Decline in Smokers Cuts Tobacco Payout
12/28/00
NEW YORK (Reuters) - With Americans smoking fewer cigarettes, New York State has cut its forecast on the biannual payments it expects to receive from the national tobacco settlement to $247 million from last year's projection of $315 million, the state at
In a letter to municipalities around the state sent on Wednesday, Attorney General Eliot Spitzer said the payout dropped to account for a $30 million overpayment earlier in the year after the settlement's pay schedule was adjusted to account for declining tobacco consumption.
``It's not a surprise,'' said Sheila Amoroso, a tax-exempt mutual fund manager who has bought bonds backed by payments from the MSA for Franklin Templeton Investments.
Buyers of the bonds, ``expected a 50 percent decline in smoking over the period of the settlement,'' she added, noting that all of the $2.5 billion in outstanding tobacco settlement- backed bonds sold in the last 2 years were over-collateralized in expectation of a decline in cigarette sales.

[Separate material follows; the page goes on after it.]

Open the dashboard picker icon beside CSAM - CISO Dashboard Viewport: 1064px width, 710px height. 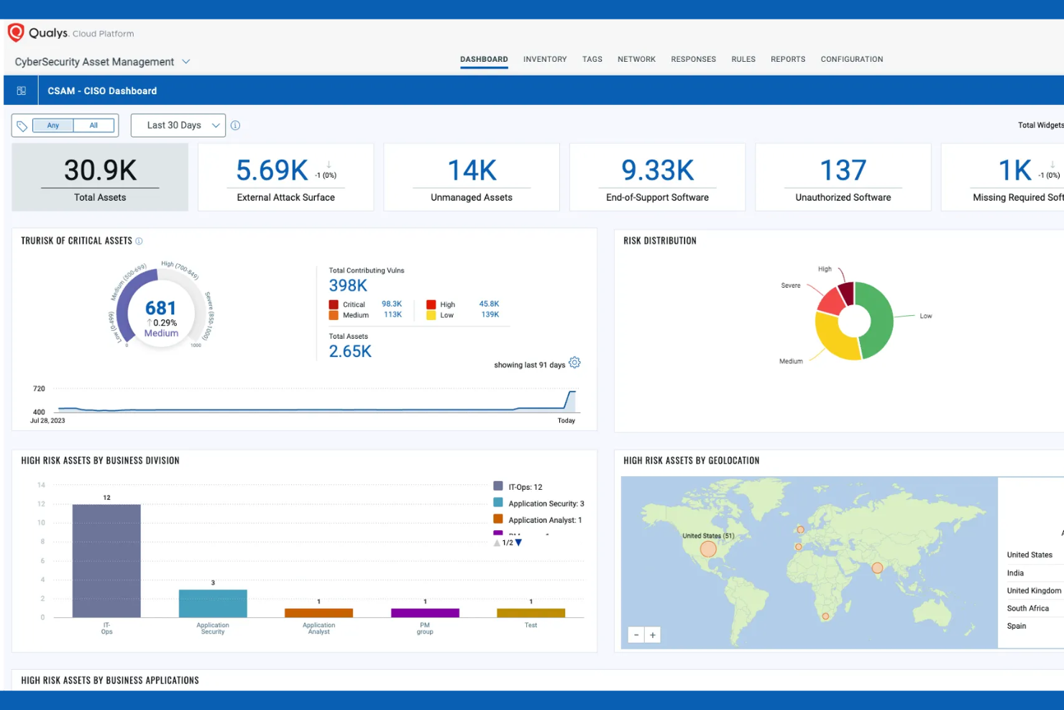(21, 90)
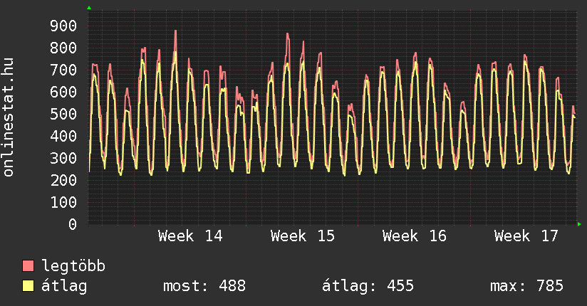Viewport: 587px width, 306px height.
Task: Click the red legtöbb legend swatch
Action: [28, 266]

The 1998 Master Settlement Agreement between the four major tobacco companies and 46 states requires cigarette manufacturers to pay an estimated $206 billion over the next 25 years because they did not tell consumers about health risks associated with tobacco usage.

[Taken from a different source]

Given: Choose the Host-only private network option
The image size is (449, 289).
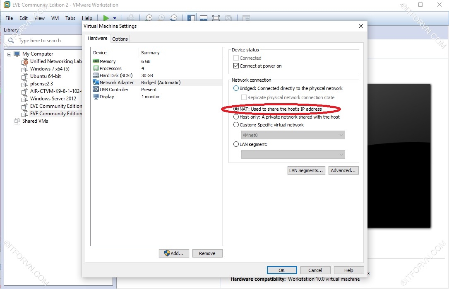Looking at the screenshot, I should (236, 117).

Spitzer's office currently projects that New York will receive $25 billion over the first 25 years of the settlement.
The payment is not due until Jan. 10, but the tobacco industry will be making the payment early for the second consecutive year.
The payment, scheduled to enter state coffers nationwide on Dec. 29, will be the fourth to New York. The state has received payments totaling $1.277 billion.